Stored dataset items:

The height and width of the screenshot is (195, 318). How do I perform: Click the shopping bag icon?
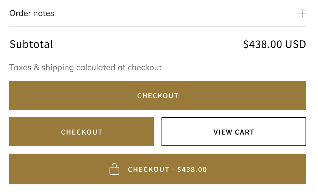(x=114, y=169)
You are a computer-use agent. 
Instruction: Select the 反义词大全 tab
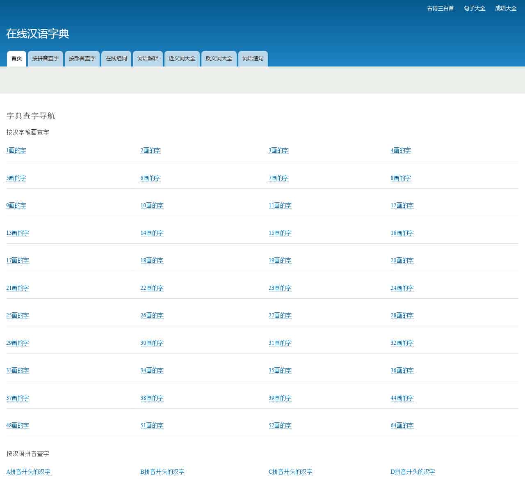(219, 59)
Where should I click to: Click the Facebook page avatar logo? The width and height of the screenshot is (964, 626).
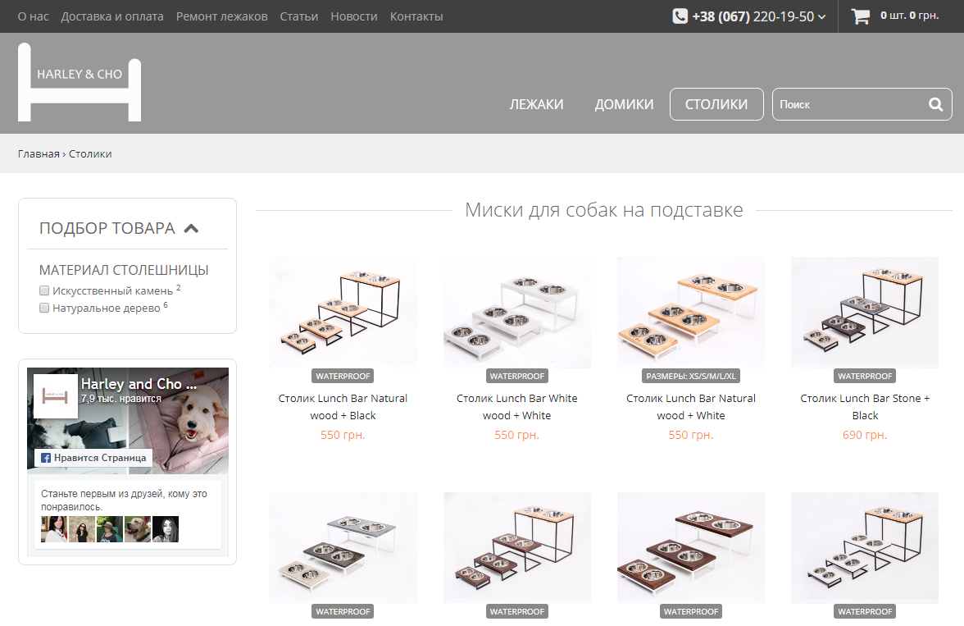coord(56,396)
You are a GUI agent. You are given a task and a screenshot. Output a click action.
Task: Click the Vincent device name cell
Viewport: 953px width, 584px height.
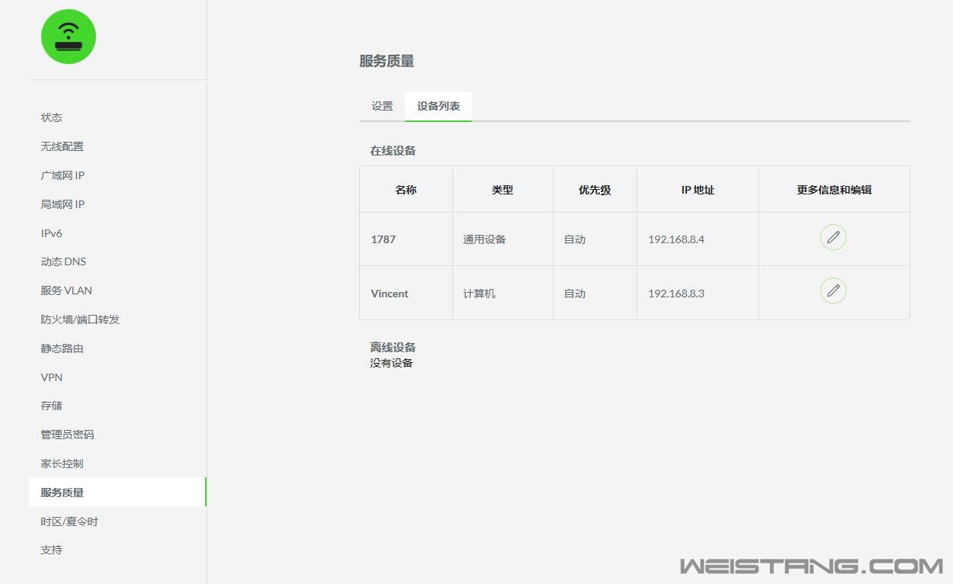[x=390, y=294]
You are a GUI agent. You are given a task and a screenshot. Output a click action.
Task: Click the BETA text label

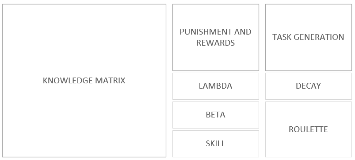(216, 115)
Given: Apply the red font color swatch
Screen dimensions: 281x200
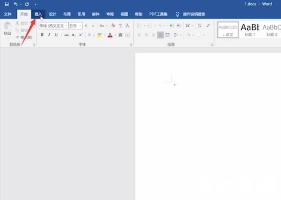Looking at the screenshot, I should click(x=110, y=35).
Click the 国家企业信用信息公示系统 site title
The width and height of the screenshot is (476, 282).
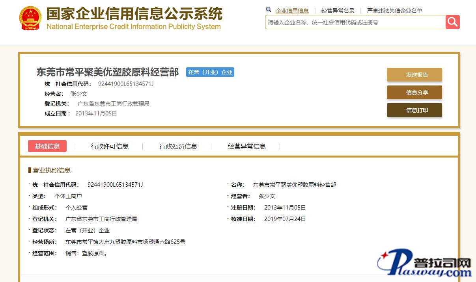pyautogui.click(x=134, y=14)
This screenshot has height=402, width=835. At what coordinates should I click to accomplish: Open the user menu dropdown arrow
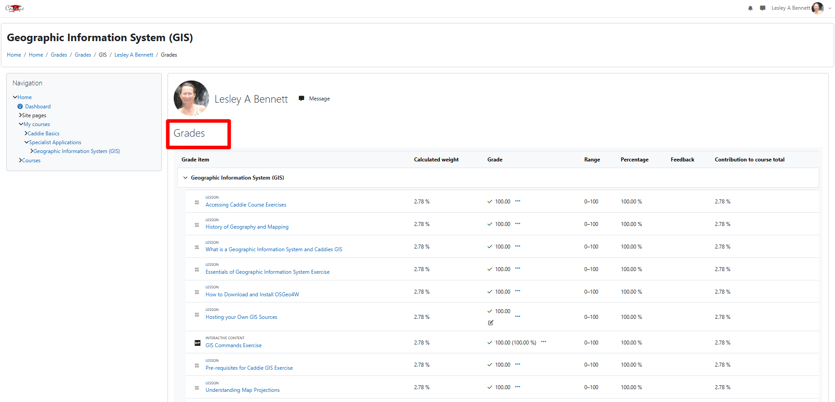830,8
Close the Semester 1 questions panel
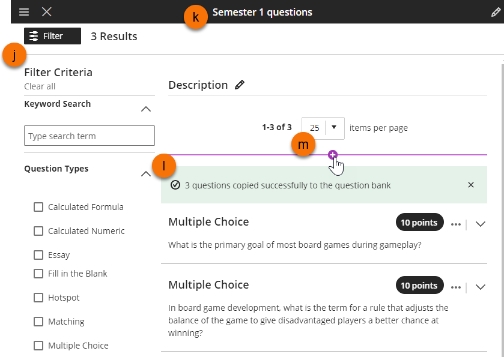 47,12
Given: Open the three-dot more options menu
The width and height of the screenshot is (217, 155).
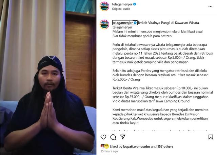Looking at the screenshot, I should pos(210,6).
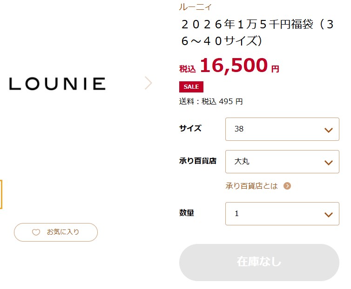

...

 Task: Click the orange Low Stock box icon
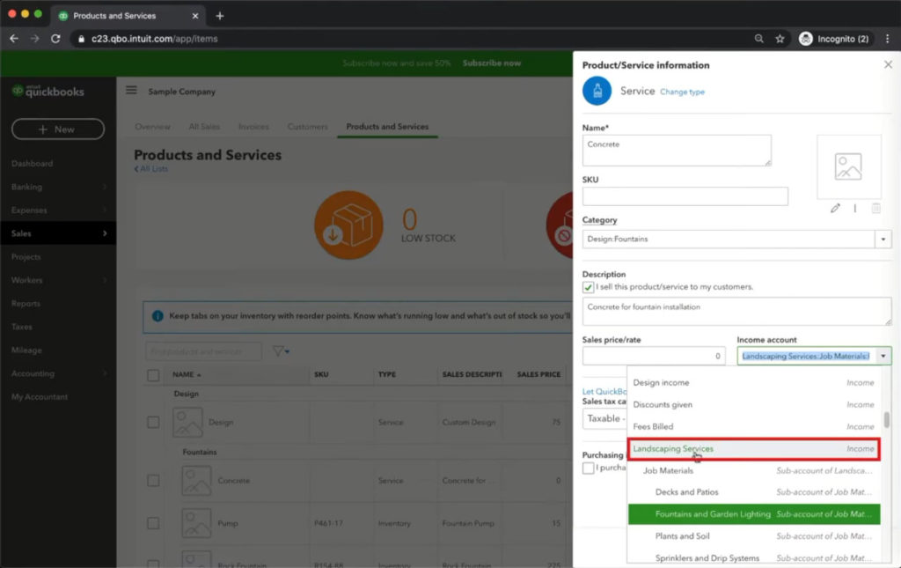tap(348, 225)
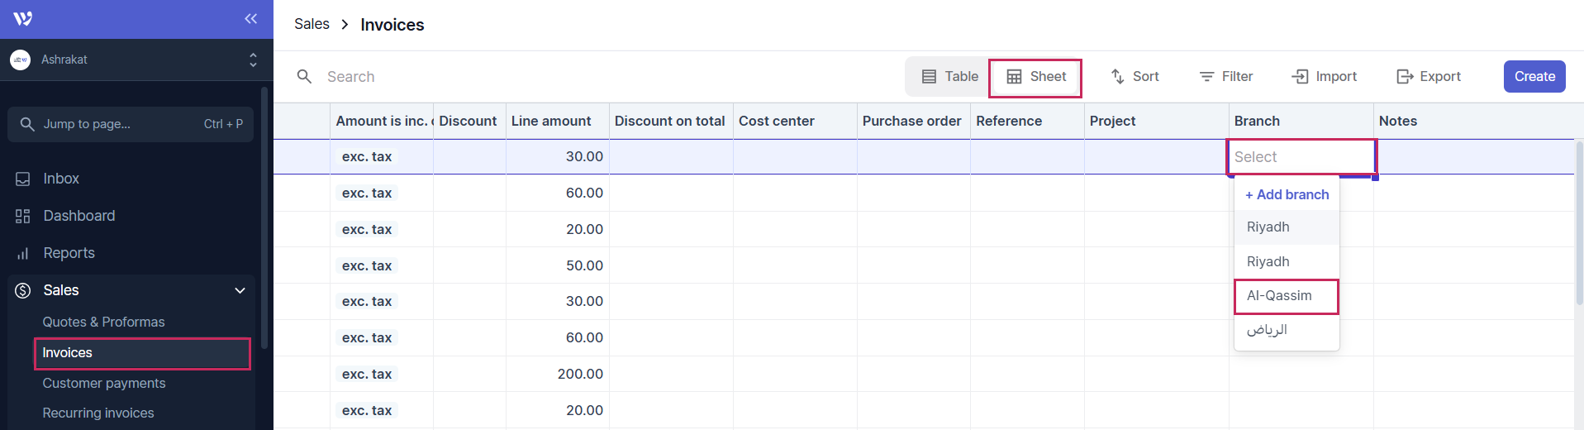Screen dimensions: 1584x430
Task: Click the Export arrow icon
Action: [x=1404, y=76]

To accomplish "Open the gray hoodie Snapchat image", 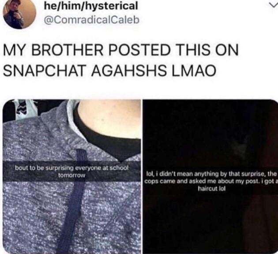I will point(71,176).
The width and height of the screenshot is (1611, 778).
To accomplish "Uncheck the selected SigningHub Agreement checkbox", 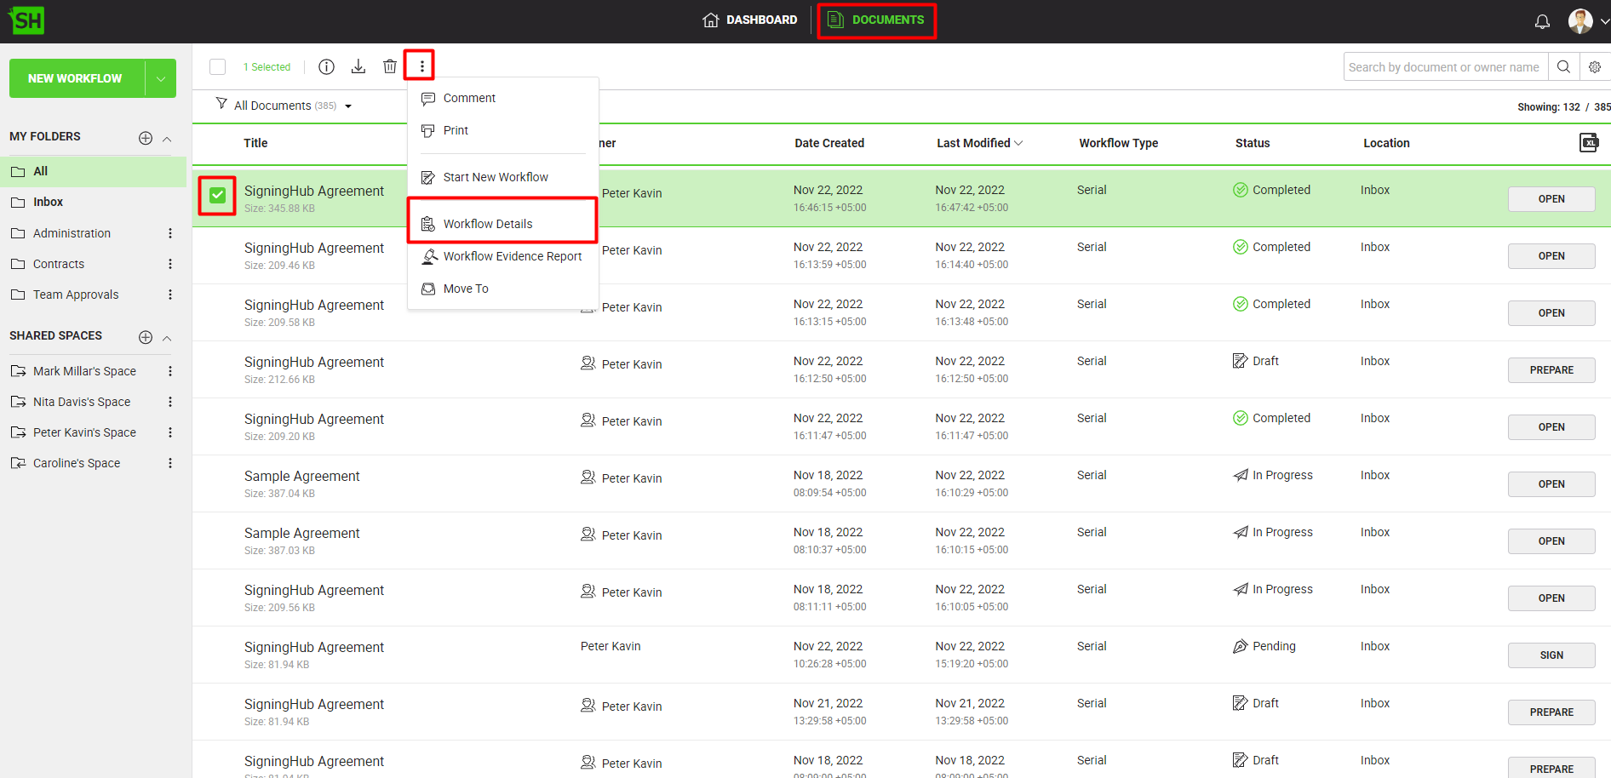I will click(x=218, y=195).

---

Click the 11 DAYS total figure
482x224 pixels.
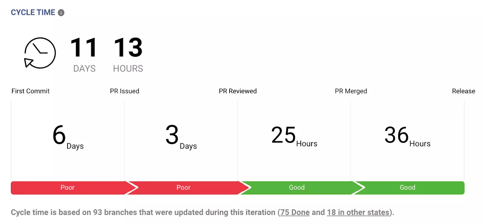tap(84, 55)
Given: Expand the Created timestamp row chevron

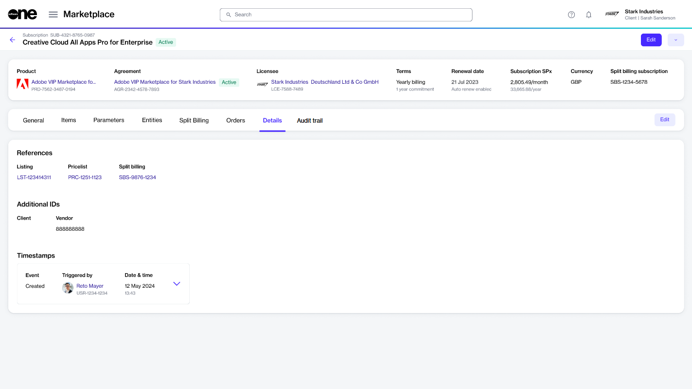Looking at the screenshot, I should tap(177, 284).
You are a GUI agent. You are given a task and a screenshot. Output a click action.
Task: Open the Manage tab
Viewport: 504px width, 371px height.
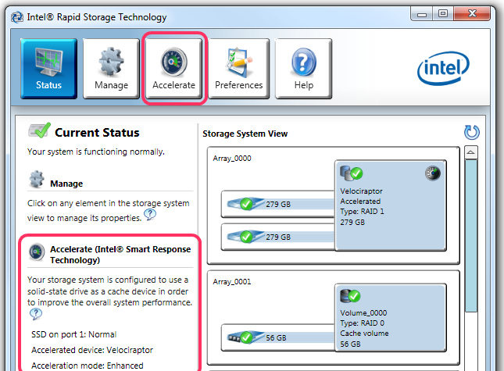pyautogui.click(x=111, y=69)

*What to produce*.
Set the pictures aside and reproduce exactly the lines above, from the line holding "Viewport: 953px width, 584px height." through the line holding "Click the 国家企业信用信息公示系统 site title", both included, with nothing else.

*Completed exercise*.
Viewport: 953px width, 584px height.
[x=390, y=294]
You are a GUI agent. You are given a task and a screenshot. Output a click action.
Task: Click the BETA text label

(216, 115)
Given: Apply the red font color swatch
Screen dimensions: 281x200
Looking at the screenshot, I should click(x=110, y=35).
Click the 国家企业信用信息公示系统 site title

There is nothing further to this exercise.